- [Description of the task] Images in the entries are to be skipped, and everything else is to be written out exactly.

- [Exercise materials]
*** Block opens ***

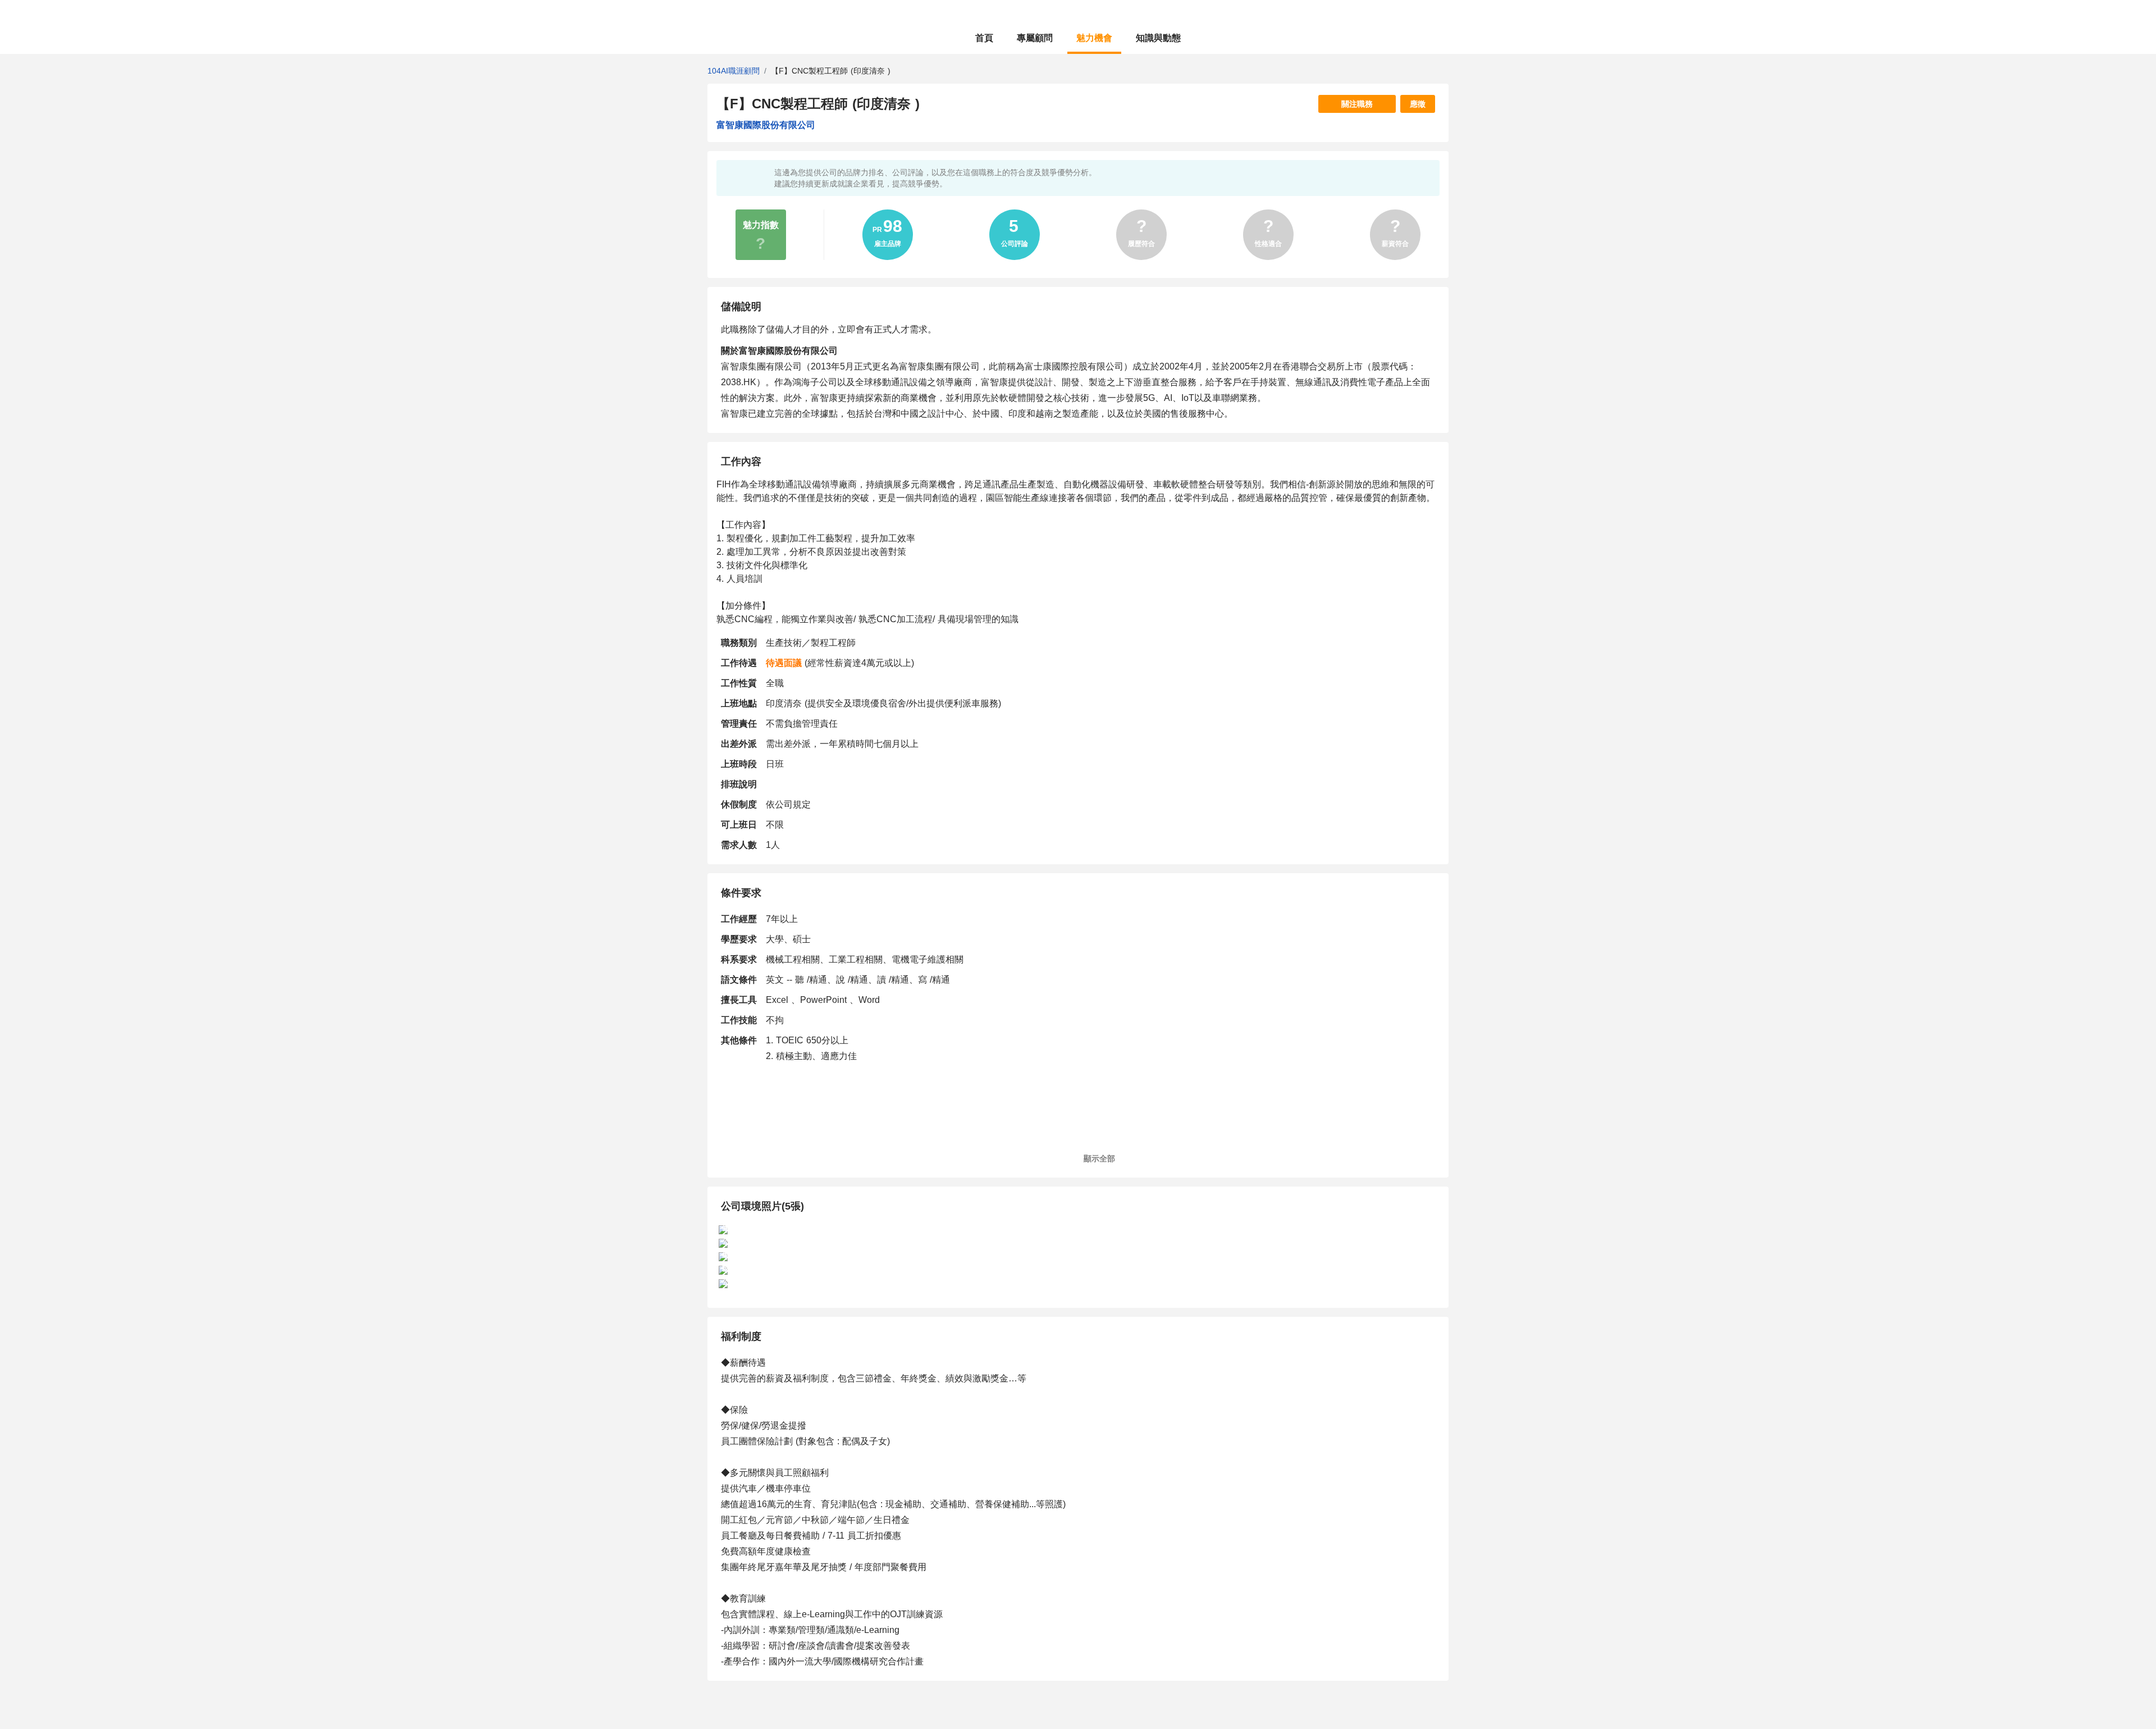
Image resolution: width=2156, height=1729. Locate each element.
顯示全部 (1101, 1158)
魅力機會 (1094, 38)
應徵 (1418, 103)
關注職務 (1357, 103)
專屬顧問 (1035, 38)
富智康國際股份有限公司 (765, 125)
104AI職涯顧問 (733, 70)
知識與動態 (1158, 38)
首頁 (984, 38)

*** Block closes ***

- [Answer section]
Image resolution: width=2156, height=1729. Locate each element.
顯示全部 (1101, 1158)
魅力機會 (1094, 38)
應徵 (1418, 103)
關注職務 (1357, 103)
專屬顧問 (1035, 38)
富智康國際股份有限公司 (765, 125)
104AI職涯顧問 (733, 70)
知識與動態 (1158, 38)
首頁 (984, 38)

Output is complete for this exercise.